You would post one in that color. Those bastards are getting the best color for this vehicle. God I am so jealous of that.


----------



## Groucho (Sep 11, 2004)

I'd rebadge it as an Opel GT.


----------



## GM Kid (Mar 21, 2005)

Groucho said:


> I'd rebadge it as an Opel GT.


So . . . you don't like the Saturn badge either?


----------



## Groucho (Sep 11, 2004)

GM Kid said:


> So . . . you don't like the Saturn badge either?


Meh. It's not as repulsive as the hideous red wedgie, but no. And the Opel GT is the _exact_ same car.

The Red Wedgie is just embarrassing. Saturn is just boring.

Nice looking little car, though. Way prettier than the Solstice.


----------



## criminally_sane (Mar 30, 2006)

Groucho said:


> Meh. It's not as repulsive as the hideous red wedgie, but no. And the Opel GT is the _exact_ same car.
> 
> The Red Wedgie is just embarrassing. Saturn is just boring.
> 
> Nice looking little car, though. Way prettier than the Solstice.

################

DIRECTIVES:
a - In the Saturn forum thread, what does Groucho say he would rebadge the car as?
b - Carry on the Saturn forum thread from the point where the text ends.
The data that comes next has no connection to the Saturn forum thread.

MATERIAL PROVIDED:
################

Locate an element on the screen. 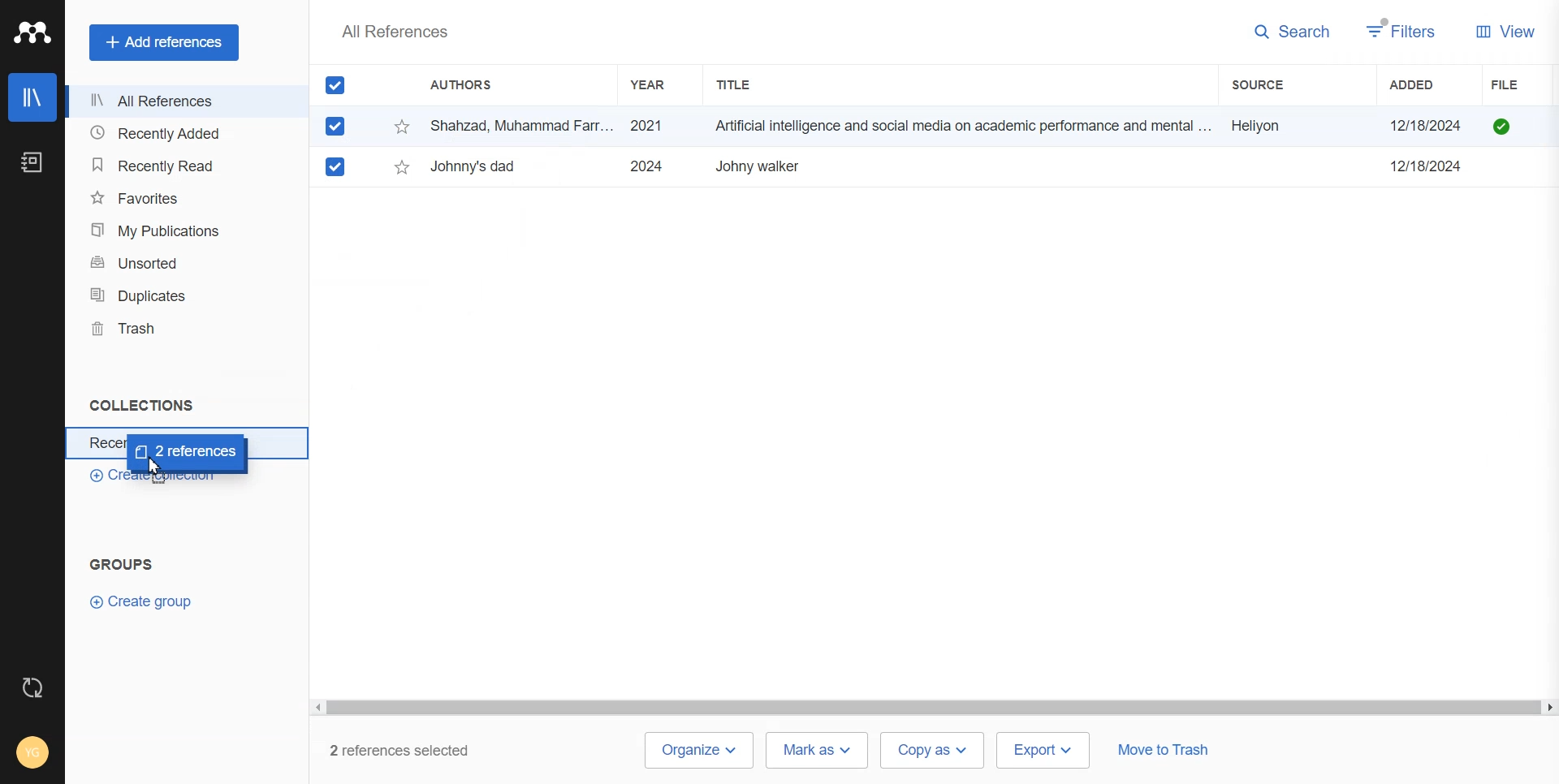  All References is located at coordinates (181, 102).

################

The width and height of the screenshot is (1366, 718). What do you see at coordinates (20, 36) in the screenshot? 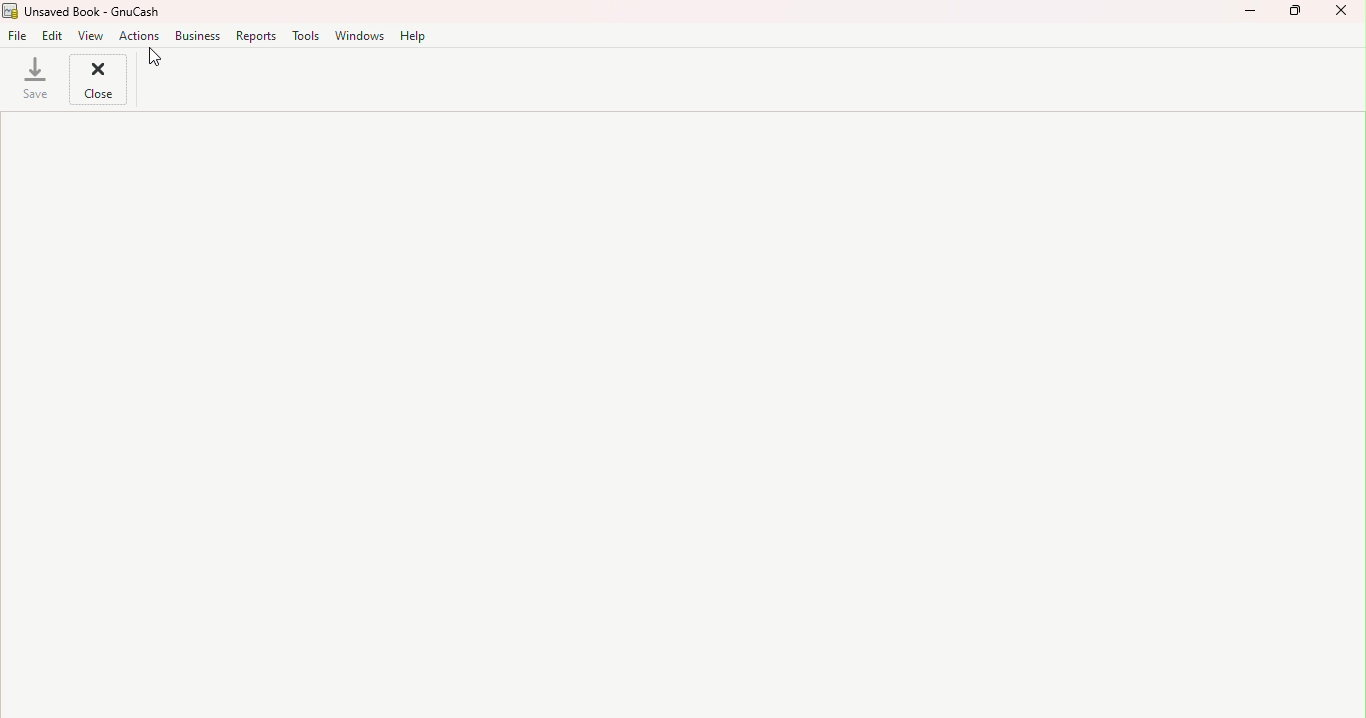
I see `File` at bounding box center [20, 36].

################

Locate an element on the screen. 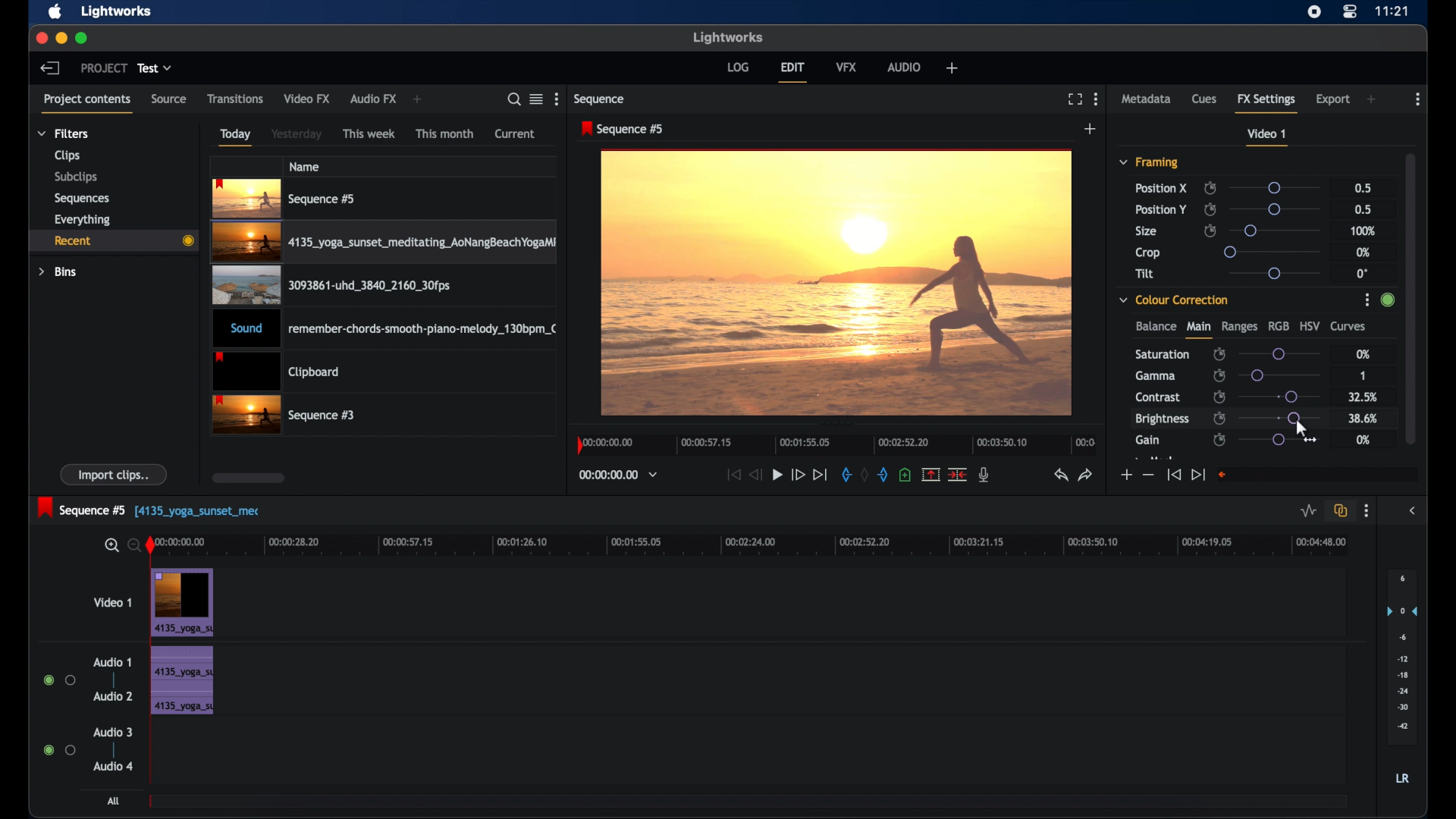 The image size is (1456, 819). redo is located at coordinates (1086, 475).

################

RESPONSES BY TASK:
a - An Opel GT.

b -
:agree But Saturn needed a boost from the door wedges they were selling for years. When I first saw the car, I kept thinking "pretty as hell, but it's a Saturn." Now that I see what GM used to be, a powerhouse, to what the are now, struggling, I feel that whatever they can do to improve their position should be applauded. Besides, I saw what Lingenfelter I beleive did with a Soltice. Dropped a 'Vette engine in one and damn near outperformed the 'Vette! Badge it American. Maybe it'll save a few jobs.


----------



## Steve A (Oct 28, 2005)

Think it is/was Mallet with the LS2.


----------



## pab13 (Apr 20, 2006)

criminally_sane said:


> :agree But Saturn needed a boost from the door wedges they were selling for years. When I first saw the car, I kept thinking "pretty as hell, but it's a Saturn." Now that I see what GM used to be, a powerhouse, to what the are now, struggling, I feel that whatever they can do to improve their position should be applauded. Besides, I saw what Lingenfelter I beleive did with a Soltice. Dropped a 'Vette engine in one and damn near outperformed the 'Vette! Badge it American. Maybe it'll save a few jobs.


yeah i saw the Lingenfelter Soltice, it was, actually still is at the NY auto show. Pitty it was just sitting there, would of like them to turn it on but it looked sick though.
It's good to see GM trying to head in the right direction with the soltice and Sky even though there are still some boring people working there drawing average cars and trucks.


----------



## criminally_sane (Mar 30, 2006)

Steve A said:


> Think it is/was Mallet with the LS2.


I think you're right. I gotta find the C/D. It was an LS2.


----------



## GM Kid (Mar 21, 2005)

criminally_sane said:


> I think you're right. I gotta find the C/D. It was an LS2.


Here you go:


----------



## Groucho (Sep 11, 2004)

_Hot Rod Magazine_ did a LS7 Solstice as well. Drool-inducing.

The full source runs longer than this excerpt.